By Carlos Aviles
The 900 technical specialists and professionals at Temple University Hospital represent 62 departments and more than 100 disciplines – everything from X-ray to social work to pharmaceutical services to lab. We’re trained professionals who work as part of a healthcare team, providing critical, indispensable services 24 hours a day, 7 days a week to patients and to the nurses who care for them. Without us, patients can’t get the care they need, and the hospital can’t function. We are indisputably needed but we are not valued by the administration we serve.
Early this year, the state legislature gave hospitals across the commonwealth $225 million in American Rescue Plan funds specifically to be used for retention and recruitment of the “direct care workers” who had carried their communities (and their facilities) through the worst pandemic of our lifetimes. Temple’s portion of the pie was $1.6 million, which they divided up and distributed as retention bonuses. Myself, along with 10 percent of my colleagues, were deemed ineligible.
I’m a certified pharmacy technician. During the worst pandemic surges, when Temple Hospital was overrun with deathly ill COVID patients, my colleagues and I delivered medication 10 to 14 times an hour to COVID-heavy areas throughout the hospital. I would receive calls late at night to come to the hospital to stage Pyxis machines (automated medication dispensing machines) in hallways, in lobbies, anywhere overflow patients were housed. I did it gladly. We were fighting a war, and patients needed me. Yet according to Temple, I don’t provide direct patient care. I’m just a delivery guy.
Other Philadelphia-area hospitals reached into their own pockets and supplemented the state appropriation with some of their own funds to make sure all of their frontline caregivers – even those who didn’t qualify as “direct caregivers” per the state definition – received the retention bonus. Temple did not. It isn’t like they couldn’t afford it.
Temple Hospital made millions off the efforts of the front line during the pandemic. Yet they’ve invested very little in quality-of-care issues like safe staffing, workplace violence prevention and resources and protections for caregivers, all of which would help them retain workers.
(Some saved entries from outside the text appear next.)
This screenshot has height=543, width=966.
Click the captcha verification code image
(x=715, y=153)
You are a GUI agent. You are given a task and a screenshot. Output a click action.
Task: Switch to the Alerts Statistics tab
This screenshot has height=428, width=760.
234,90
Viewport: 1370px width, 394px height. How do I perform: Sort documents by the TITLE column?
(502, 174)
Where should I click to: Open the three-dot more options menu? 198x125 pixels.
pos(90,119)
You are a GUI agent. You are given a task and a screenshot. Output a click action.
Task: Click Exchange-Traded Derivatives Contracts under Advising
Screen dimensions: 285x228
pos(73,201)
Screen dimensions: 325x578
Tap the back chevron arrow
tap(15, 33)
In fact, Temple was the most profitable major hospital in the city of Philadelphia in 2020, yet over the last three years, the hospital’s workforce (a measure of full-time employees per “adjusted occupied bed”) has declined by 15 percent.
They’ve opened up their wallets – but not for the staff who made them millions. They’ve bought new hospitals instead.
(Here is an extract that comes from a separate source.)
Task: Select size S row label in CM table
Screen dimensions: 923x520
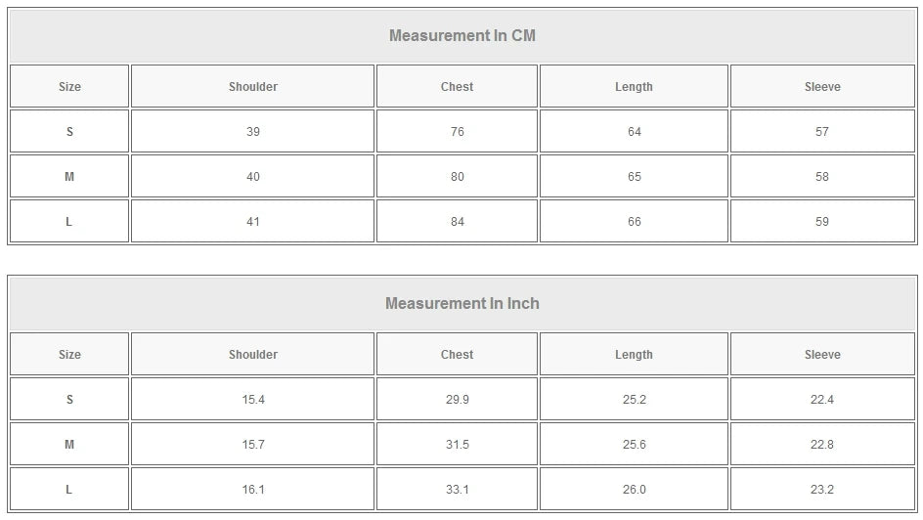Action: click(69, 132)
One of my favorite quotes begins, “There is no better teacher than adversity.” It’s true: I’ve learned a lot over the last two and a half years. I’ve learned how it feels to be treated like an expendable resource. To not have your work – the work you literally risked your life to do – valued.
I’ve learned that chronic understaffing in a hospital is a killer. When hospitals aren’t staffed safely and healthcare workers struggle daily with heavy, unsafe assignments and are compensated with neither money nor respect, they leave the job, and the understaffing – along with the care a hospital offers – becomes worse. Of my colleagues, 122 have left the job just since October. Many more left before that.
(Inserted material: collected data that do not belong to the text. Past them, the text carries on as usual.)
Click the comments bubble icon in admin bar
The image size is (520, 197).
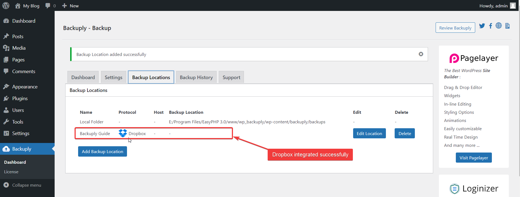48,6
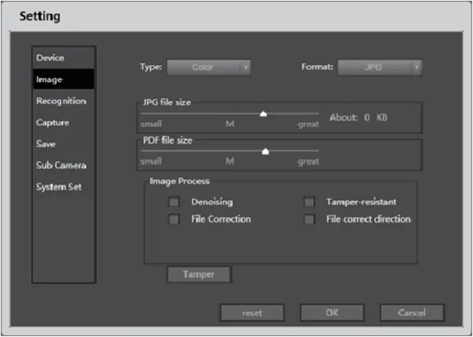Click the PDF file size slider handle
The width and height of the screenshot is (473, 337).
point(265,150)
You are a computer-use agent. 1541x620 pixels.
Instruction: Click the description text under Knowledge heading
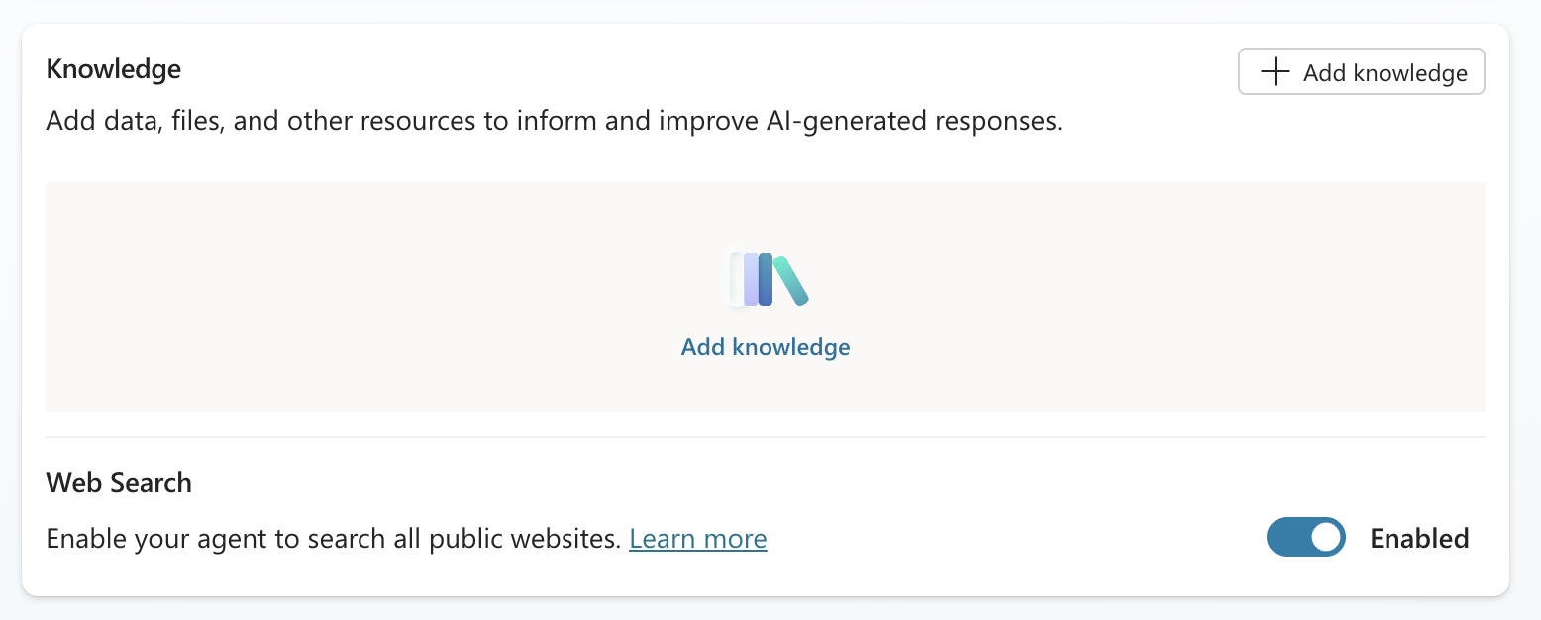point(555,123)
We still choose – those of us who are left – to go to work every day and give the greatest effort possible to save lives, because that’s our job and that’s our purpose. We have deeply rooted relationships with the health system and with the community it serves. We have worked hard to serve our patients and we’ll continue to. But we don’t want to do so as sacrificial lambs.
At the end of the day, this story – my story – is a story about corporate greed. They use us in a life-threatening situation to keep the facility, the neighborhood and the community afloat. Then, when it comes time to recognize us for our services, they turn their backs. They buy another hospital. They buy two.
Where’s the gratitude and compassion for the heart and soul of this institution? Where is the care? ••
Carlos Aviles is a certified pharmacy technician at Temple University Hospital and president of Temple Allied Professionals, an affiliate of the Pennsylvania Association of Staff Nurses and Allied Professionals (PASNAP). PASNAP represents more than 9,000 frontline caregivers across the state and was founded on the belief that patients receive the best care when clinical-care staff have a strong voice to advocate for both patients and themselves.